The response should consist of the listing, repeated word for word.

BEGIN Data supplied

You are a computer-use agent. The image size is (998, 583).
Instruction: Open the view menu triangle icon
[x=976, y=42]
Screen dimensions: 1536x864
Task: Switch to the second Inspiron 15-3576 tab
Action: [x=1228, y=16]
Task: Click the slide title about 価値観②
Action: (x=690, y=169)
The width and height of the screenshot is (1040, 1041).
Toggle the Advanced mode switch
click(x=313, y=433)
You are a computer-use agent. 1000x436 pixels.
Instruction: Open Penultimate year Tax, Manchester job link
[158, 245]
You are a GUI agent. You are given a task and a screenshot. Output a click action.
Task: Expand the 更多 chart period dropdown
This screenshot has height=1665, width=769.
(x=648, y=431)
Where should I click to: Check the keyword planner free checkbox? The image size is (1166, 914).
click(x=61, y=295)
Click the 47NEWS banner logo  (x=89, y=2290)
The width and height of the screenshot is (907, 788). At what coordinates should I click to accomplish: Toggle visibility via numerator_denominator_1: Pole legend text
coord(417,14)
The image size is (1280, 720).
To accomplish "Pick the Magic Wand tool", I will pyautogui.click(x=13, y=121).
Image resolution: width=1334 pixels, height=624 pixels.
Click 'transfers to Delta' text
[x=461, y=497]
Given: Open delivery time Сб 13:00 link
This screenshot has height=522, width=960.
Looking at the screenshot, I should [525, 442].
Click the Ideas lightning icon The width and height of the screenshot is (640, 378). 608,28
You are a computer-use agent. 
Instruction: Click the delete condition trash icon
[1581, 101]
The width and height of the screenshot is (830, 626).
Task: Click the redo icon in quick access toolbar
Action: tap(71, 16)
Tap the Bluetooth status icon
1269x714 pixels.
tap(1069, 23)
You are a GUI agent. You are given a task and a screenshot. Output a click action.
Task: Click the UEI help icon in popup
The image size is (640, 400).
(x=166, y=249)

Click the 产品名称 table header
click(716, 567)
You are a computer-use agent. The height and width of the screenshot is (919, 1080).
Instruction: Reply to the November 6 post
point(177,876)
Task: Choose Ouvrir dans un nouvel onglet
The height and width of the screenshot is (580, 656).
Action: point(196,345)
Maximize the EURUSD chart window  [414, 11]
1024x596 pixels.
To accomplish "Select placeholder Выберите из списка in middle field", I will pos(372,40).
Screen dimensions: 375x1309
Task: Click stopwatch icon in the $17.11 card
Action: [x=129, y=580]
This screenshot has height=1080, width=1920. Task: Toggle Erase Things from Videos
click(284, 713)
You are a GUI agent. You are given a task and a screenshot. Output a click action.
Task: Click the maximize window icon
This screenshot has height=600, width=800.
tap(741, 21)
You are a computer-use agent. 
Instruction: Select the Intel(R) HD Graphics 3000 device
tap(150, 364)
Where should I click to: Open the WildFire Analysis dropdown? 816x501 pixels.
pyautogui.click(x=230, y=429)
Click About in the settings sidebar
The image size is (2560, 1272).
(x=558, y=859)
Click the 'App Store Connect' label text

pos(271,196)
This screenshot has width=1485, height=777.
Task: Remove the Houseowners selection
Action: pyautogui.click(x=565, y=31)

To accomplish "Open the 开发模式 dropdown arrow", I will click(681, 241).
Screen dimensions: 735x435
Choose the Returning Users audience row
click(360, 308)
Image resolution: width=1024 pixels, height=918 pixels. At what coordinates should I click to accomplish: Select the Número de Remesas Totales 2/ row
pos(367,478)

END Data supplied

#### [Output of the exercise]
You are a computer-use agent. The image size is (998, 583).
Instruction: Open the view menu triangle icon
[x=976, y=42]
Screen dimensions: 1536x864
Task: Switch to the second Inspiron 15-3576 tab
Action: [x=1228, y=16]
Task: Click the slide title about 価値観②
Action: (x=690, y=169)
The width and height of the screenshot is (1040, 1041).
Toggle the Advanced mode switch
click(x=313, y=433)
You are a computer-use agent. 1000x436 pixels.
Instruction: Open Penultimate year Tax, Manchester job link
[158, 245]
You are a GUI agent. You are given a task and a screenshot. Output a click action.
Task: Expand the 更多 chart period dropdown
This screenshot has height=1665, width=769.
(x=648, y=431)
Where should I click to: Check the keyword planner free checkbox? The image size is (1166, 914).
click(x=61, y=295)
Click the 47NEWS banner logo  (x=89, y=2290)
The width and height of the screenshot is (907, 788). At what coordinates should I click to accomplish: Toggle visibility via numerator_denominator_1: Pole legend text
coord(417,14)
The image size is (1280, 720).
To accomplish "Pick the Magic Wand tool", I will pyautogui.click(x=13, y=121).
Image resolution: width=1334 pixels, height=624 pixels.
Click 'transfers to Delta' text
[x=461, y=497]
Given: Open delivery time Сб 13:00 link
This screenshot has height=522, width=960.
Looking at the screenshot, I should [525, 442].
Click the Ideas lightning icon The width and height of the screenshot is (640, 378). 608,28
You are a computer-use agent. 
Instruction: Click the delete condition trash icon
[1581, 101]
The width and height of the screenshot is (830, 626).
Task: Click the redo icon in quick access toolbar
Action: tap(71, 16)
Tap the Bluetooth status icon
1269x714 pixels.
tap(1069, 23)
You are a GUI agent. You are given a task and a screenshot. Output a click action.
Task: Click the UEI help icon in popup
The image size is (640, 400).
(x=166, y=249)

Click the 产品名称 table header
click(716, 567)
You are a computer-use agent. The height and width of the screenshot is (919, 1080).
Instruction: Reply to the November 6 post
point(177,876)
Task: Choose Ouvrir dans un nouvel onglet
The height and width of the screenshot is (580, 656).
Action: point(196,345)
Maximize the EURUSD chart window  [414, 11]
1024x596 pixels.
To accomplish "Select placeholder Выберите из списка in middle field", I will pos(372,40).
Screen dimensions: 375x1309
Task: Click stopwatch icon in the $17.11 card
Action: [x=129, y=580]
This screenshot has height=1080, width=1920. Task: Toggle Erase Things from Videos
click(284, 713)
You are a GUI agent. You are given a task and a screenshot. Output a click action.
Task: Click the maximize window icon
This screenshot has height=600, width=800.
tap(741, 21)
You are a computer-use agent. 
Instruction: Select the Intel(R) HD Graphics 3000 device
tap(150, 364)
Where should I click to: Open the WildFire Analysis dropdown? 816x501 pixels.
pyautogui.click(x=230, y=429)
Click About in the settings sidebar
The image size is (2560, 1272).
(x=558, y=859)
Click the 'App Store Connect' label text

pos(271,196)
This screenshot has width=1485, height=777.
Task: Remove the Houseowners selection
Action: pyautogui.click(x=565, y=31)

To accomplish "Open the 开发模式 dropdown arrow", I will click(681, 241).
Screen dimensions: 735x435
Choose the Returning Users audience row
click(360, 308)
Image resolution: width=1024 pixels, height=918 pixels. At what coordinates should I click to accomplish: Select the Número de Remesas Totales 2/ row
pos(367,478)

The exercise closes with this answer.